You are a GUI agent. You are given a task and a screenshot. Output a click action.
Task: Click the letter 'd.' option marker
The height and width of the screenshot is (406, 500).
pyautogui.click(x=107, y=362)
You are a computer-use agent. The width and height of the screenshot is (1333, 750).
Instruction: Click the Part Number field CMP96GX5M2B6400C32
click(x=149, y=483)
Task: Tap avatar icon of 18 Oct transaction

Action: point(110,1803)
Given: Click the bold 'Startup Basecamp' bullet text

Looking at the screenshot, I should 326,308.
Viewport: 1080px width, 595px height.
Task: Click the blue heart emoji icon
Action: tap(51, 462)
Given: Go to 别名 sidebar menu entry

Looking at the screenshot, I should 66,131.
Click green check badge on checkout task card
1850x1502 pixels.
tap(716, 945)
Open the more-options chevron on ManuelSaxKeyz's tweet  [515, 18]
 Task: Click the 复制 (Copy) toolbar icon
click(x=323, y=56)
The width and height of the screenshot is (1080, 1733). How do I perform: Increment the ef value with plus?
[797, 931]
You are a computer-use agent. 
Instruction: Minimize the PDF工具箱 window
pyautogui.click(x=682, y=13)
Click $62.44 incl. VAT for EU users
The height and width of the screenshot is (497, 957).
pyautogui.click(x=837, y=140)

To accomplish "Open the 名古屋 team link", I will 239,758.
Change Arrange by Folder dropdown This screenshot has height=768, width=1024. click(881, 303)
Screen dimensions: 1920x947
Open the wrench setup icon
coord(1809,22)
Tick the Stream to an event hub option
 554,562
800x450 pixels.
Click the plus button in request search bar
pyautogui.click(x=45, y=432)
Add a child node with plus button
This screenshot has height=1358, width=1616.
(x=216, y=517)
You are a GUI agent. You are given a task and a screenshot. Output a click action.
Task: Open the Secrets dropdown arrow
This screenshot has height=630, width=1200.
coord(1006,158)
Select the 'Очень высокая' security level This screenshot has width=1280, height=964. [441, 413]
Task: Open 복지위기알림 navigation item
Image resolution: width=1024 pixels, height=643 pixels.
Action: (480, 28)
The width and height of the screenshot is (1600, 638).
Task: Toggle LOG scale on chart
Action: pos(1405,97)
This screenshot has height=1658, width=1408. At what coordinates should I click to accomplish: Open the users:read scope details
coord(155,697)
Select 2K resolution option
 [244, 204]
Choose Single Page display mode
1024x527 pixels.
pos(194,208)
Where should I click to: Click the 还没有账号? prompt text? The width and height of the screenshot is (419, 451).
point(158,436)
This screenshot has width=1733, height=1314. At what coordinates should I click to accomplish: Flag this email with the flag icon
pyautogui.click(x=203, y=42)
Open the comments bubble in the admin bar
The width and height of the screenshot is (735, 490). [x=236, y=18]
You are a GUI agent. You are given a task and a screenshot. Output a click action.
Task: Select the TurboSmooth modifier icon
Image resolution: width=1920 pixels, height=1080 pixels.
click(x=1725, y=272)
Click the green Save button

----

* _Assigned task_: Go through the material above and copy each line that has the word "dropdown".

* _Exercise solution_:
Change Arrange by Folder dropdown This screenshot has height=768, width=1024. click(881, 303)
Task: Open the Secrets dropdown arrow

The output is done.